By Will Boggs MD

(Reuters Health) – African-Americans admitted to the intensive care unit (ICU) for heart failure are less likely than white patients to receive care by a cardiologist.

“It is important to realize that there are racial disparities in American healthcare,” Dr. Khadijah Breathett from the University of Arizona in Tucson told Reuters Health. “In order to receive equal access to care by a cardiologist, African-Americans need greater patient advocacy.”

African-Americans have a higher risk of heart failure and are more likely to die from heart failure than other races, but they are less likely to receive advanced therapies for heart failure.

Previous studies have shown that care by a cardiologist during hospital admissions for heart failure is associated with better outcomes, including higher survival rates, but it’s not clear whether this applies to patients in the ICU, too.

Breathett’s team used a nationwide database to study nearly 105,000 patients admitted to an ICU with heart failure. One in five were African-American; the rest were Caucasian. Most had some form of healthcare insurance.

Overall, the odds of being cared for primarily by a cardiologist were 42 percent higher for Caucasians than for African-Americans, the authors reported in JACC: Heart Failure.

After accounting for differences in heart failure severity and hospital characteristics, care from a cardiologist was associated with 20 percent higher survival rates, regardless of whether the patient was Caucasian or African-American.

“I hoped that this would be a negative study, demonstrating no racial differences in receipt of cardiology care based upon race,” Breathett said. “However, I suspected that racial differences would be present in this contemporary cohort since racial disparities persist in the incidence of heart failure, treatment of heart failure, and survival after developing heart failure.”

“I hope that this study motivates patients and healthcare providers to change our healthcare system, to focus on methods that may reduce racial and ethnic healthcare disparities in America,” she said.

Dr.

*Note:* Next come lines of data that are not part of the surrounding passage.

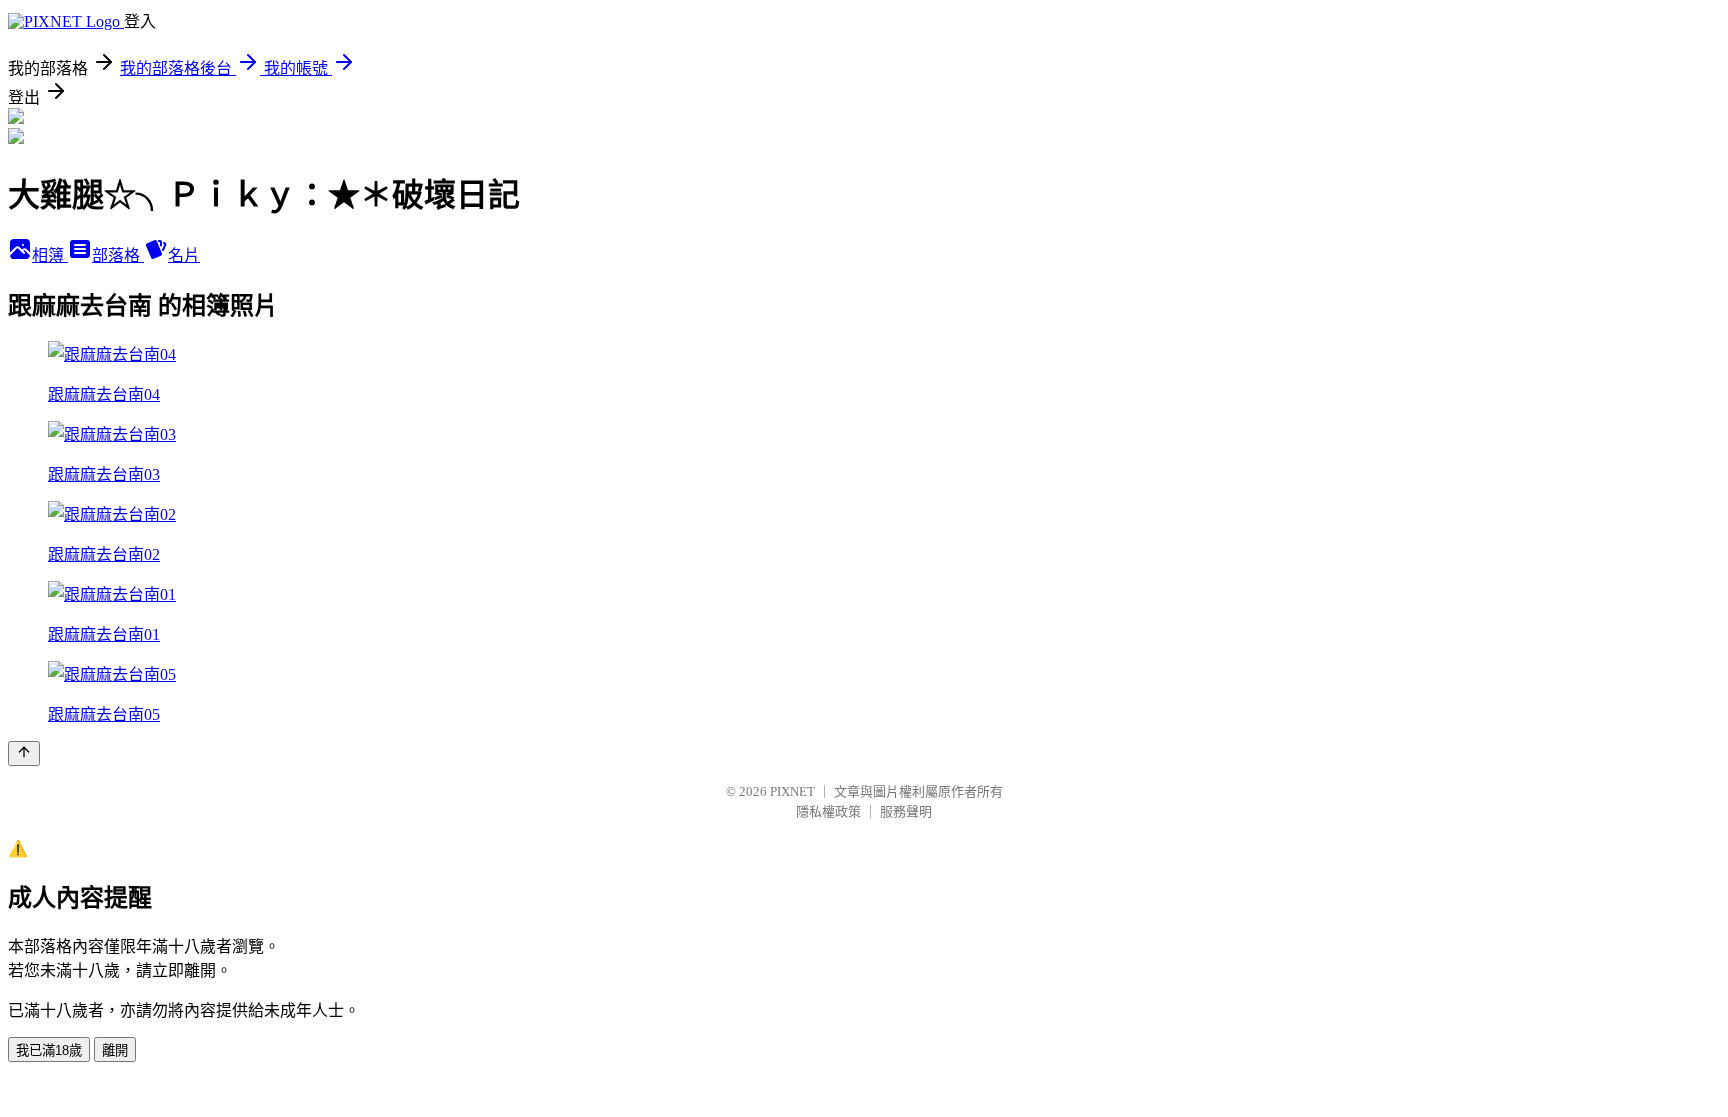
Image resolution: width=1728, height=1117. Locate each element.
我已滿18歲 (49, 1050)
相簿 (50, 255)
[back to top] (24, 753)
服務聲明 (906, 811)
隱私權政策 (828, 811)
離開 (115, 1050)
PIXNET (792, 791)
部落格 (118, 255)
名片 (184, 255)
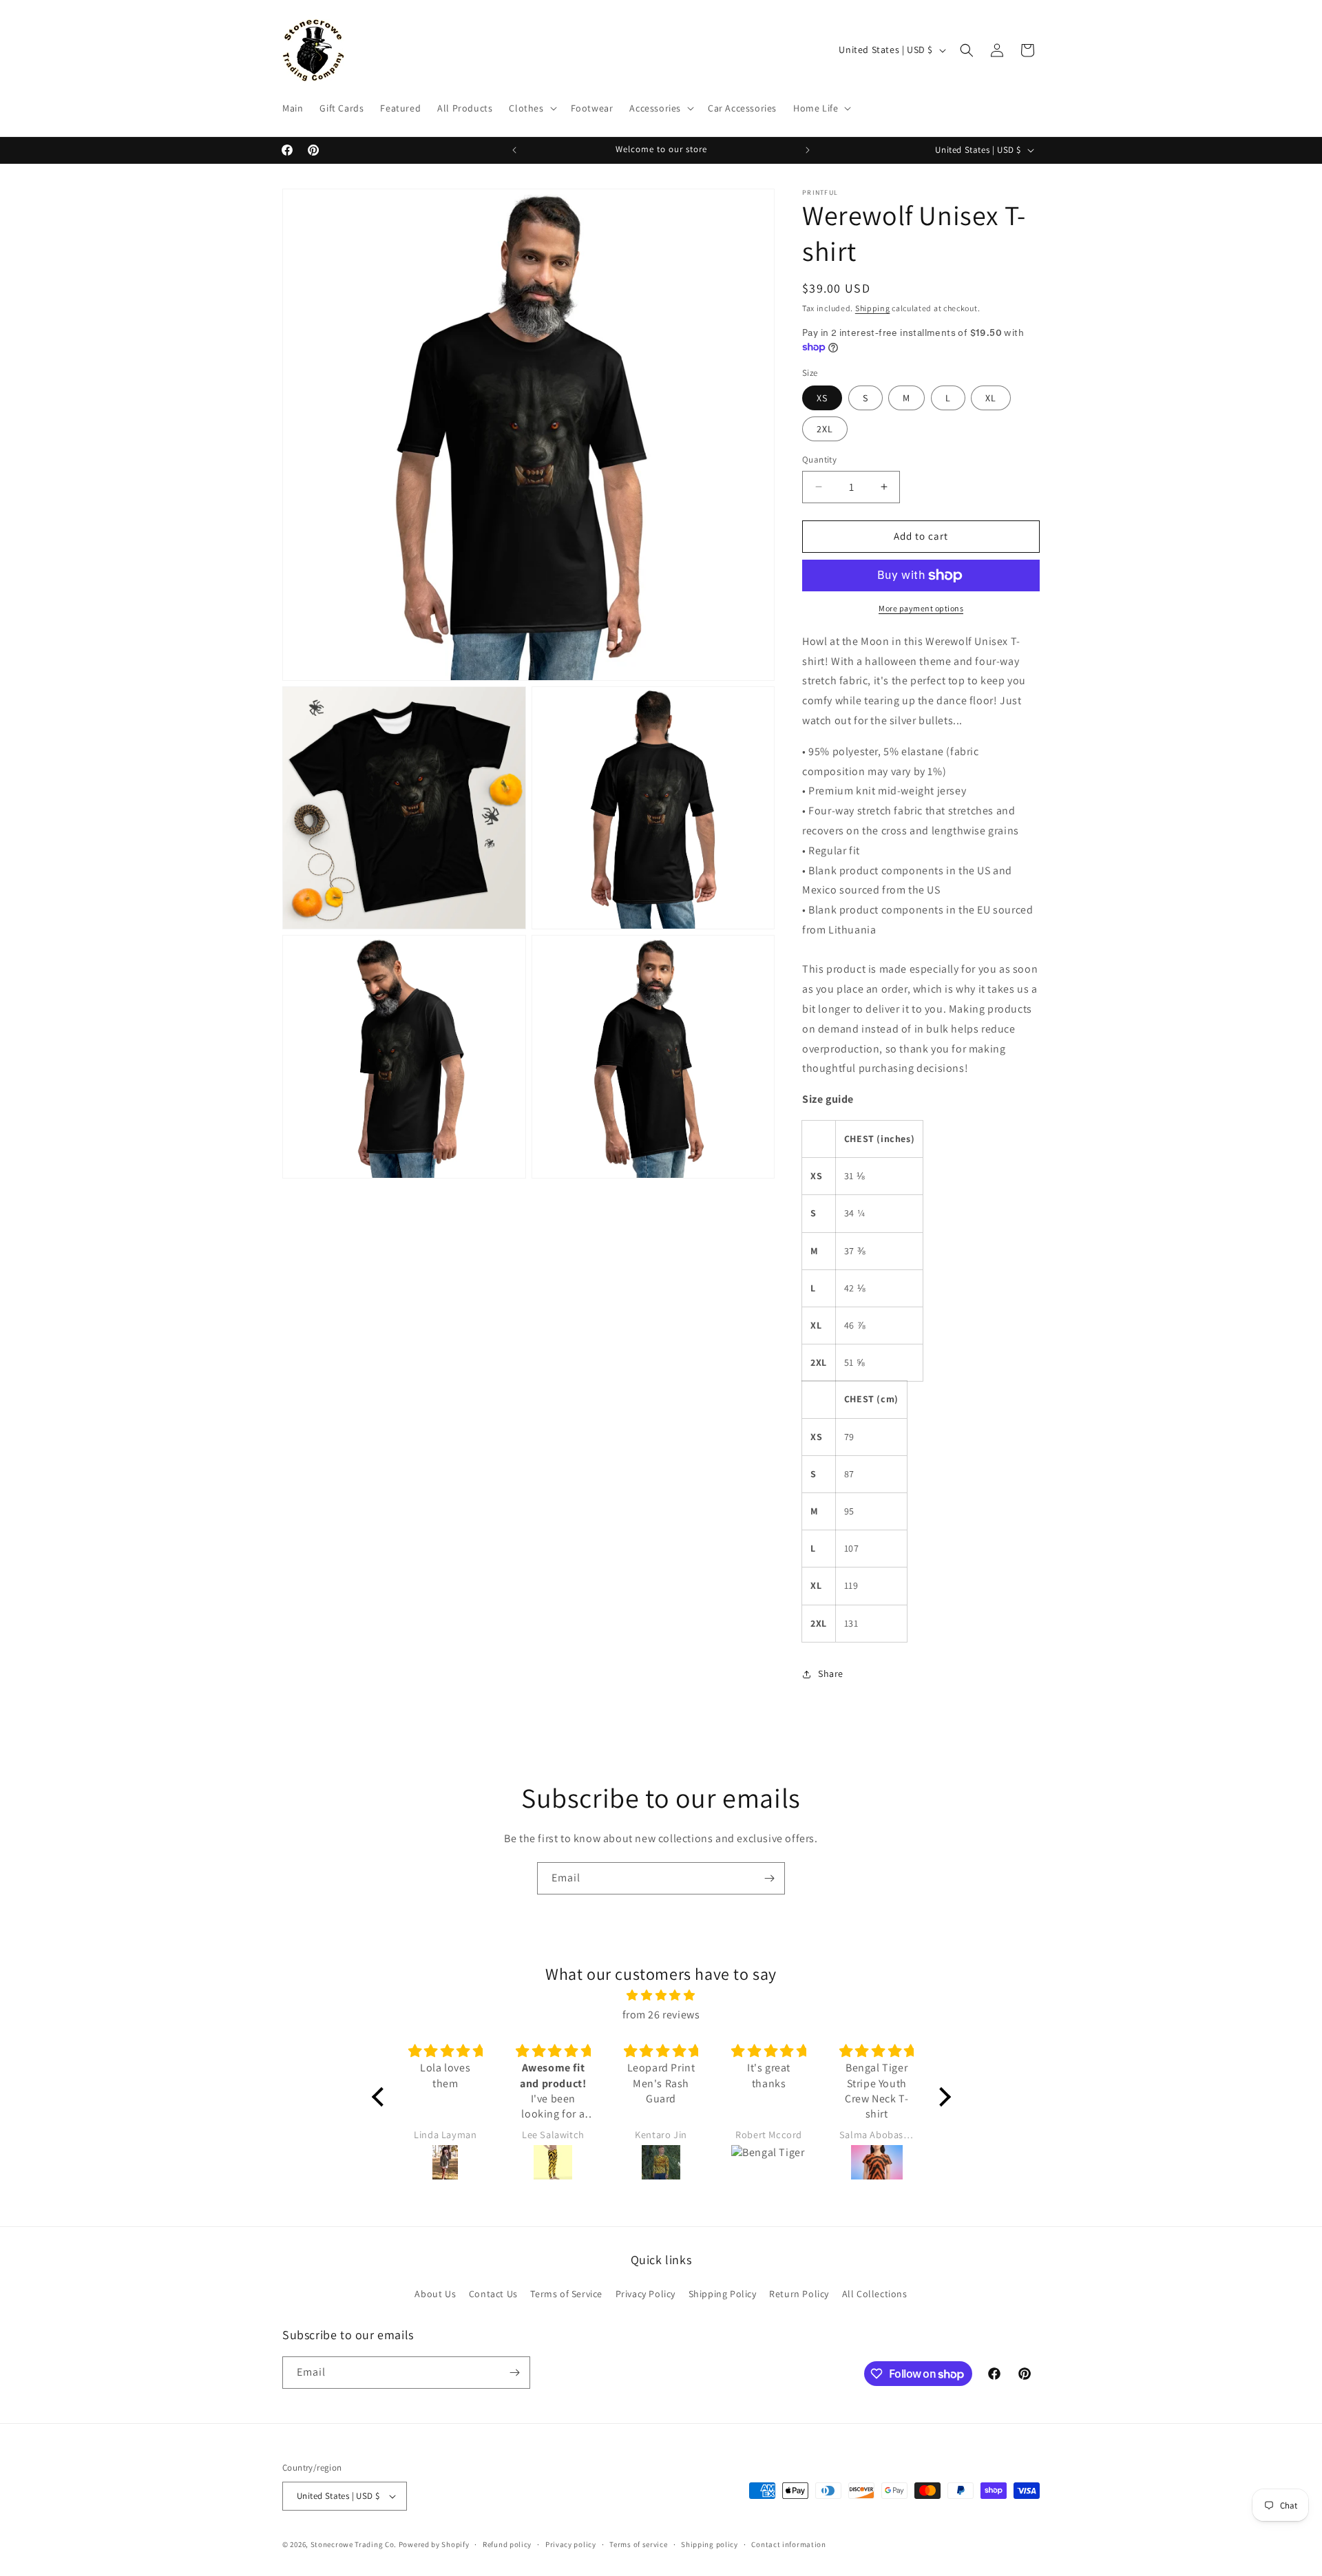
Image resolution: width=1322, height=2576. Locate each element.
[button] (531, 108)
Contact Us (493, 2294)
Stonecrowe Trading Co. (354, 2544)
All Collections (874, 2294)
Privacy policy (570, 2544)
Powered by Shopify (434, 2544)
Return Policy (799, 2294)
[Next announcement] (808, 150)
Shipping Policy (723, 2294)
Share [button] (830, 1673)
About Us (435, 2294)
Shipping (872, 308)
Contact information (788, 2544)
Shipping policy (709, 2544)
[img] (661, 1995)
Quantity (819, 459)
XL (990, 398)
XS (822, 398)
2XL (825, 429)
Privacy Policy (645, 2294)
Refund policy (507, 2544)
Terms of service (638, 2544)
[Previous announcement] (514, 150)
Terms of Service (566, 2294)
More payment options (921, 608)
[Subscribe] (769, 1878)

Matthew Dupre from Duke Clinical Research Institute, Durham, North Carolina, who has also studied racial disparities in heart failure care but wasn’t involved in Breathett’s research, told Reuters Health, “On the one hand, it’s discouraging to see the persistence of racial differences in the receipt of specialized cardiovascular care, particularly in an intensive care setting. On the other hand, however, there is some encouraging news – that the racial gap in care has diminished in the last two decades, particularly in recent years after changes in health care policy.”

“Demonstrating these disparities is an important step to raise awareness of this issue,” he said by email. “However, more research is needed to understand the reasons for these disparities, why they’ve persisted, and how best to address them.”